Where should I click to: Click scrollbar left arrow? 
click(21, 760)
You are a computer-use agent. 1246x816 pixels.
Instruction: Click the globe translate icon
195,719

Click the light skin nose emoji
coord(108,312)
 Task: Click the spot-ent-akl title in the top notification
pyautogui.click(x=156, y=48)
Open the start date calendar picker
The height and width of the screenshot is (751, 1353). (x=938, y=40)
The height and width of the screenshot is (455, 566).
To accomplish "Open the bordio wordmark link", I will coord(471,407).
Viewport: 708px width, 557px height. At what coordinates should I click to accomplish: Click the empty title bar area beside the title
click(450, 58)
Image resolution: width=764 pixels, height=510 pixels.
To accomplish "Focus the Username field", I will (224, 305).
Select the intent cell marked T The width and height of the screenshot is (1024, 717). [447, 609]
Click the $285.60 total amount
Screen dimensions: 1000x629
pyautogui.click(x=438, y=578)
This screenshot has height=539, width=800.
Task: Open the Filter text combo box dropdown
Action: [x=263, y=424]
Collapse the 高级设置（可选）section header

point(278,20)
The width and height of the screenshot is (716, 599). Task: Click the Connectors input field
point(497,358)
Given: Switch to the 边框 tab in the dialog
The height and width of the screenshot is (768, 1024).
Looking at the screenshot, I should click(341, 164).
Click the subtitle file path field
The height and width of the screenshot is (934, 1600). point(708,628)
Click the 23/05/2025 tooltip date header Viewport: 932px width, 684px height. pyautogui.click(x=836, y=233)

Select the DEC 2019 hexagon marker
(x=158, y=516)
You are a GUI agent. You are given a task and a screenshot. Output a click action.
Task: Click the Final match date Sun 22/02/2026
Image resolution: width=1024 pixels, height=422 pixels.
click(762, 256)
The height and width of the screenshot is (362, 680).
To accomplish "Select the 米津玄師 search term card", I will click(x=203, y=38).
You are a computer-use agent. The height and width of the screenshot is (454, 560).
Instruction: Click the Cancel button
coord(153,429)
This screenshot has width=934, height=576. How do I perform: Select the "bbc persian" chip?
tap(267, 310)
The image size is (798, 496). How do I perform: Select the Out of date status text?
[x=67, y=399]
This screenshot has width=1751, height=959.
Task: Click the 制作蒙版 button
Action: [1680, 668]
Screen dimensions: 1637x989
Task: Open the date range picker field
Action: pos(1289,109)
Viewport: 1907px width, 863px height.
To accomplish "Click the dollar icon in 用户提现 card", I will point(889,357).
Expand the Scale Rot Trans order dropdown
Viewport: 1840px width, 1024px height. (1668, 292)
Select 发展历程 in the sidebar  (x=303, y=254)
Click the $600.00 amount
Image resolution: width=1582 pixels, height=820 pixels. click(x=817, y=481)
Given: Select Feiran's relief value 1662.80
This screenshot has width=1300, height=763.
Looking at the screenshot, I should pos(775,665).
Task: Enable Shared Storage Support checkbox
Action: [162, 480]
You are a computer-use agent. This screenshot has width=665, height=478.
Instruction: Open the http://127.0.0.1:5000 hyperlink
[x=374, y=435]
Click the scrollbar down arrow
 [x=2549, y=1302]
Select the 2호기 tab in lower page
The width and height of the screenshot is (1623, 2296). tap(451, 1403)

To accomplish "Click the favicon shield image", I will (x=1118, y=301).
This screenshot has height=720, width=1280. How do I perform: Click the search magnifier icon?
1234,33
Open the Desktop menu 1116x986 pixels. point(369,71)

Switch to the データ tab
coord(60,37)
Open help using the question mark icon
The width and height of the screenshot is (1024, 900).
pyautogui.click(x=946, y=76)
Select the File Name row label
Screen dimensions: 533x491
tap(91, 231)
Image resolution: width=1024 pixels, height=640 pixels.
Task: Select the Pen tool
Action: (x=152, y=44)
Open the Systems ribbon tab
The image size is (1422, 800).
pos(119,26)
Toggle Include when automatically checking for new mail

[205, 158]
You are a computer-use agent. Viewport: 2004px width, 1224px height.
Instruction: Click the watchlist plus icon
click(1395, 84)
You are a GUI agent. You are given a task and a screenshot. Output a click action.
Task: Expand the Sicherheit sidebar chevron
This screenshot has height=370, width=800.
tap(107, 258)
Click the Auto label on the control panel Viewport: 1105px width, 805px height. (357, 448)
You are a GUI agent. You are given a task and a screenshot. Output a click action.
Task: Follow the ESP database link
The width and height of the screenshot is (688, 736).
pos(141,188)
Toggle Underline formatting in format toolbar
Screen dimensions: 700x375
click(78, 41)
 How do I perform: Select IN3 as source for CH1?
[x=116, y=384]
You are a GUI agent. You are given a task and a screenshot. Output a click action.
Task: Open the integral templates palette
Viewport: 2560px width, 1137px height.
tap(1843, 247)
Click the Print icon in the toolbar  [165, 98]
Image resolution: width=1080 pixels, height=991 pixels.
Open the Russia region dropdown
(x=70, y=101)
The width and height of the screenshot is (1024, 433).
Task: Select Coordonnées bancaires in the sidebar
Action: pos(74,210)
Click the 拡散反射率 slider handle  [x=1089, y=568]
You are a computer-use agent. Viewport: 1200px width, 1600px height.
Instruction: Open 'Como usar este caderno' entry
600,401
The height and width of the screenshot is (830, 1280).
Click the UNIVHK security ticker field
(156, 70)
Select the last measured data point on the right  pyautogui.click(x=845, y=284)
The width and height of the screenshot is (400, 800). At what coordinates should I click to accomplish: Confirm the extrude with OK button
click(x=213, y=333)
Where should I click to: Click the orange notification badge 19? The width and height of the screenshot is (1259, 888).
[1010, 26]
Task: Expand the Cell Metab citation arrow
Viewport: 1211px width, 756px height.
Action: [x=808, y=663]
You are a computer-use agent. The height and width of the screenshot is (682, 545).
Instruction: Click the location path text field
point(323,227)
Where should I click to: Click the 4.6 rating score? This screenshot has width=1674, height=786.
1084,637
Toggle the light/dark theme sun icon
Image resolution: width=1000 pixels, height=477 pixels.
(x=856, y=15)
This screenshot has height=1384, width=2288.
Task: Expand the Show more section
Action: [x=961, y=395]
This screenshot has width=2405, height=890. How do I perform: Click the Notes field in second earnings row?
^^^^^^^^^^^^^^^^
» Problem to work on: Print all of the records above again, line for line, without changing anything.

» Written solution:
Where should I click to: Click scrollbar left arrow? 
click(21, 760)
You are a computer-use agent. 1246x816 pixels.
Instruction: Click the globe translate icon
195,719

Click the light skin nose emoji
coord(108,312)
 Task: Click the spot-ent-akl title in the top notification
pyautogui.click(x=156, y=48)
Open the start date calendar picker
The height and width of the screenshot is (751, 1353). (x=938, y=40)
The height and width of the screenshot is (455, 566).
To accomplish "Open the bordio wordmark link", I will coord(471,407).
Viewport: 708px width, 557px height. At what coordinates should I click to accomplish: Click the empty title bar area beside the title
click(450, 58)
Image resolution: width=764 pixels, height=510 pixels.
To accomplish "Focus the Username field", I will (224, 305).
Select the intent cell marked T The width and height of the screenshot is (1024, 717). [447, 609]
Click the $285.60 total amount
Screen dimensions: 1000x629
pyautogui.click(x=438, y=578)
This screenshot has height=539, width=800.
Task: Open the Filter text combo box dropdown
Action: [x=263, y=424]
Collapse the 高级设置（可选）section header

point(278,20)
The width and height of the screenshot is (716, 599). Task: Click the Connectors input field
point(497,358)
Given: Switch to the 边框 tab in the dialog
The height and width of the screenshot is (768, 1024).
Looking at the screenshot, I should click(341, 164).
Click the subtitle file path field
The height and width of the screenshot is (934, 1600). point(708,628)
Click the 23/05/2025 tooltip date header Viewport: 932px width, 684px height. pyautogui.click(x=836, y=233)

Select the DEC 2019 hexagon marker
(x=158, y=516)
You are a GUI agent. You are given a task and a screenshot. Output a click action.
Task: Click the Final match date Sun 22/02/2026
Image resolution: width=1024 pixels, height=422 pixels.
click(762, 256)
The height and width of the screenshot is (362, 680).
To accomplish "Select the 米津玄師 search term card", I will click(x=203, y=38).
You are a computer-use agent. The height and width of the screenshot is (454, 560).
Instruction: Click the Cancel button
coord(153,429)
This screenshot has width=934, height=576. How do I perform: Select the "bbc persian" chip?
tap(267, 310)
The image size is (798, 496). How do I perform: Select the Out of date status text?
[x=67, y=399]
This screenshot has width=1751, height=959.
Task: Click the 制作蒙版 button
Action: [1680, 668]
Screen dimensions: 1637x989
Task: Open the date range picker field
Action: pos(1289,109)
Viewport: 1907px width, 863px height.
To accomplish "Click the dollar icon in 用户提现 card", I will point(889,357).
Expand the Scale Rot Trans order dropdown
Viewport: 1840px width, 1024px height. (1668, 292)
Select 发展历程 in the sidebar  (x=303, y=254)
Click the $600.00 amount
Image resolution: width=1582 pixels, height=820 pixels. click(x=817, y=481)
Given: Select Feiran's relief value 1662.80
This screenshot has width=1300, height=763.
Looking at the screenshot, I should pos(775,665).
Task: Enable Shared Storage Support checkbox
Action: [162, 480]
You are a computer-use agent. This screenshot has width=665, height=478.
Instruction: Open the http://127.0.0.1:5000 hyperlink
[x=374, y=435]
Click the scrollbar down arrow
 [x=2549, y=1302]
Select the 2호기 tab in lower page
The width and height of the screenshot is (1623, 2296). tap(451, 1403)

To accomplish "Click the favicon shield image", I will (x=1118, y=301).
This screenshot has height=720, width=1280. How do I perform: Click the search magnifier icon?
1234,33
Open the Desktop menu 1116x986 pixels. point(369,71)

Switch to the データ tab
coord(60,37)
Open help using the question mark icon
The width and height of the screenshot is (1024, 900).
pyautogui.click(x=946, y=76)
Select the File Name row label
Screen dimensions: 533x491
tap(91, 231)
Image resolution: width=1024 pixels, height=640 pixels.
Task: Select the Pen tool
Action: (x=152, y=44)
Open the Systems ribbon tab
The image size is (1422, 800).
pos(119,26)
Toggle Include when automatically checking for new mail

[205, 158]
You are a computer-use agent. Viewport: 2004px width, 1224px height.
Instruction: Click the watchlist plus icon
click(1395, 84)
You are a GUI agent. You are given a task and a screenshot. Output a click action.
Task: Expand the Sicherheit sidebar chevron
This screenshot has height=370, width=800.
tap(107, 258)
Click the Auto label on the control panel Viewport: 1105px width, 805px height. (357, 448)
You are a GUI agent. You are given a task and a screenshot. Output a click action.
Task: Follow the ESP database link
The width and height of the screenshot is (688, 736).
pos(141,188)
Toggle Underline formatting in format toolbar
Screen dimensions: 700x375
click(78, 41)
 How do I perform: Select IN3 as source for CH1?
[x=116, y=384]
You are a GUI agent. You are given a task and a screenshot. Output a click action.
Task: Open the integral templates palette
Viewport: 2560px width, 1137px height.
tap(1843, 247)
Click the Print icon in the toolbar  [165, 98]
Image resolution: width=1080 pixels, height=991 pixels.
Open the Russia region dropdown
(x=70, y=101)
The width and height of the screenshot is (1024, 433).
Task: Select Coordonnées bancaires in the sidebar
Action: pos(74,210)
Click the 拡散反射率 slider handle  [x=1089, y=568]
You are a computer-use agent. Viewport: 1200px width, 1600px height.
Instruction: Open 'Como usar este caderno' entry
600,401
The height and width of the screenshot is (830, 1280).
Click the UNIVHK security ticker field
(156, 70)
Select the last measured data point on the right  pyautogui.click(x=845, y=284)
The width and height of the screenshot is (400, 800). At what coordinates should I click to accomplish: Confirm the extrude with OK button
click(x=213, y=333)
Where should I click to: Click the orange notification badge 19? The width and height of the screenshot is (1259, 888).
[1010, 26]
Task: Expand the Cell Metab citation arrow
Viewport: 1211px width, 756px height.
Action: [x=808, y=663]
You are a computer-use agent. The height and width of the screenshot is (682, 545).
Instruction: Click the location path text field
point(323,227)
Where should I click to: Click the 4.6 rating score? This screenshot has width=1674, height=786.
1084,637
Toggle the light/dark theme sun icon
Image resolution: width=1000 pixels, height=477 pixels.
(x=856, y=15)
This screenshot has height=1384, width=2288.
Task: Expand the Show more section
Action: [x=961, y=395]
This screenshot has width=2405, height=890. How do I perform: Click the Notes field in second earnings row?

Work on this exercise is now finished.